* **YOUR OBJECTIVE**
State only how many lines of the records contain the string "will".

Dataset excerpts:
------------------------------------

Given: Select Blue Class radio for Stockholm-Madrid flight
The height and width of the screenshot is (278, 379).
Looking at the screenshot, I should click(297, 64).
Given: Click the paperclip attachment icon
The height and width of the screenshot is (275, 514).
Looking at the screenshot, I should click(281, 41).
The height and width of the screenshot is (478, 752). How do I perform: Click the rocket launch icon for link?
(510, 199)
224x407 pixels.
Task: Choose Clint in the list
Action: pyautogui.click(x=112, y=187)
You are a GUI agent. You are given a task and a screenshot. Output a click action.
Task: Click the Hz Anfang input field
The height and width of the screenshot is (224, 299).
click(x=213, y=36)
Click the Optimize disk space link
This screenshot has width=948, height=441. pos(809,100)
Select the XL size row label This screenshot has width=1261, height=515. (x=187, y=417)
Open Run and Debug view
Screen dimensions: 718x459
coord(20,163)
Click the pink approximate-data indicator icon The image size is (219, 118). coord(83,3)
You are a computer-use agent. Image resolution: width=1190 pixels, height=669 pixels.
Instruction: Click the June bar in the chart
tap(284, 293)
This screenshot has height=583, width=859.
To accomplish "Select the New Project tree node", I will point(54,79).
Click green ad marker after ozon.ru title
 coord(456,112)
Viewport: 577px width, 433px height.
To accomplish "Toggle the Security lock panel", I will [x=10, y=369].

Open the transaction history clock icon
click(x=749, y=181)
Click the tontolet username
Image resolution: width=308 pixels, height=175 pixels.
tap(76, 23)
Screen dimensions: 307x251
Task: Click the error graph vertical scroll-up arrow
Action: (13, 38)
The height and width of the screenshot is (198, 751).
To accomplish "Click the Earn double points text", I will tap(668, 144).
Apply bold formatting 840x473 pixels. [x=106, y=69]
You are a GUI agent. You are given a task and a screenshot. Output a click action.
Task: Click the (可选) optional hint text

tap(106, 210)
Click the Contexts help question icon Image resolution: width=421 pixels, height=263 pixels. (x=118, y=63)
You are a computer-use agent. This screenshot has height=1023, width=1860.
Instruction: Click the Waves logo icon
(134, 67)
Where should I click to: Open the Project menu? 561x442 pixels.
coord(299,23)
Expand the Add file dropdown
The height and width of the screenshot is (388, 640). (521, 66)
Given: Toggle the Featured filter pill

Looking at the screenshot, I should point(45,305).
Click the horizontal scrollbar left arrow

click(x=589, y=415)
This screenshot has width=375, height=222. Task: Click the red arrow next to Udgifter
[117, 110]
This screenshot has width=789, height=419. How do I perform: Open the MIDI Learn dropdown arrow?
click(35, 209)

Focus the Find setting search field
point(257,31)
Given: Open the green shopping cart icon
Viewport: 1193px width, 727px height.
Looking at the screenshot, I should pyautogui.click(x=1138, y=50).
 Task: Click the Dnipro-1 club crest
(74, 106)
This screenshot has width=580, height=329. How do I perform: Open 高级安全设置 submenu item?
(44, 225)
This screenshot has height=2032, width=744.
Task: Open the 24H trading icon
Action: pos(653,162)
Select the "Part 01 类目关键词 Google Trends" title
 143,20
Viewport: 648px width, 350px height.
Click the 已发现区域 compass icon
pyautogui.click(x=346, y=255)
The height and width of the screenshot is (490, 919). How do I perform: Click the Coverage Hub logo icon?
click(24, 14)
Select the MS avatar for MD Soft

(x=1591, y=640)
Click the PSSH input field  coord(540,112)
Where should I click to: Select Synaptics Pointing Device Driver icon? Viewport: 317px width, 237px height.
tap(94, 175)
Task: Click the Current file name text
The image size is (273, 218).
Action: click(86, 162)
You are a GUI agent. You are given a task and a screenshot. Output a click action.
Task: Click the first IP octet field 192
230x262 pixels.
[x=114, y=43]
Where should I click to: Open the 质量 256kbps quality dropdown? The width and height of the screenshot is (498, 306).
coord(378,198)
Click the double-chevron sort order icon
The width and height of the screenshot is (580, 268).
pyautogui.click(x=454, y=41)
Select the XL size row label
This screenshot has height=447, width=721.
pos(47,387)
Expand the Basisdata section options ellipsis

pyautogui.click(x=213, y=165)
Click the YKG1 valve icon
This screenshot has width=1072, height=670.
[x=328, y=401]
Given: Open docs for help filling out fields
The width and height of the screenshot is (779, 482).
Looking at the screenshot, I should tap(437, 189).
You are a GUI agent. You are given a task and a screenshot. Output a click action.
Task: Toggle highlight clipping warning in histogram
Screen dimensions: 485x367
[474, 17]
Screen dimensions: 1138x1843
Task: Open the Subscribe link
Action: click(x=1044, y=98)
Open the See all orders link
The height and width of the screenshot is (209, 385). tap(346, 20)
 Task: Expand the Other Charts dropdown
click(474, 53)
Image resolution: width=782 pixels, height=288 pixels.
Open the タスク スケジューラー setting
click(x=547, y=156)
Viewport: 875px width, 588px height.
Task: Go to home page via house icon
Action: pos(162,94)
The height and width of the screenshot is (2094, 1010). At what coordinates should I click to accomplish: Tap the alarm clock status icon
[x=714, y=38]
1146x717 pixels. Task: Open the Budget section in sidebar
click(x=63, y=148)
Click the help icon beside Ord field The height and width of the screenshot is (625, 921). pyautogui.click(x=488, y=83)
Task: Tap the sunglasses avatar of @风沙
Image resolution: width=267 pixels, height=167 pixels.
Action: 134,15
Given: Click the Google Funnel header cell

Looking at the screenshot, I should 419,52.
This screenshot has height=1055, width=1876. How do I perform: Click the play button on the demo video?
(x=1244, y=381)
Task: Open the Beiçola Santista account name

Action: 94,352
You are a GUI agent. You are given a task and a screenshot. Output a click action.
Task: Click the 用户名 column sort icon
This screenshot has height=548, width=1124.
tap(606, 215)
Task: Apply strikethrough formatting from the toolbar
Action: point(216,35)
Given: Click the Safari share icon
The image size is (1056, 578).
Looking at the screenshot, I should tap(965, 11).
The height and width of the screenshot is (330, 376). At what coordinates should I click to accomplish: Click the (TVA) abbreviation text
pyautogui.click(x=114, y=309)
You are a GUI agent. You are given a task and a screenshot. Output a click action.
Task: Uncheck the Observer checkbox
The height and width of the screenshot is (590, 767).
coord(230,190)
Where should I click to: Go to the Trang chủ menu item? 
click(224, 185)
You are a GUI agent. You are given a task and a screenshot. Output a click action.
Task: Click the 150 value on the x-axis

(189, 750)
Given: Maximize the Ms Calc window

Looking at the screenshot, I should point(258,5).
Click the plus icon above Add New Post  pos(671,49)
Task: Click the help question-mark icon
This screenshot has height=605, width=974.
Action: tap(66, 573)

------------------------------------

* **RESPONSE FOR THIS EXERCISE**
3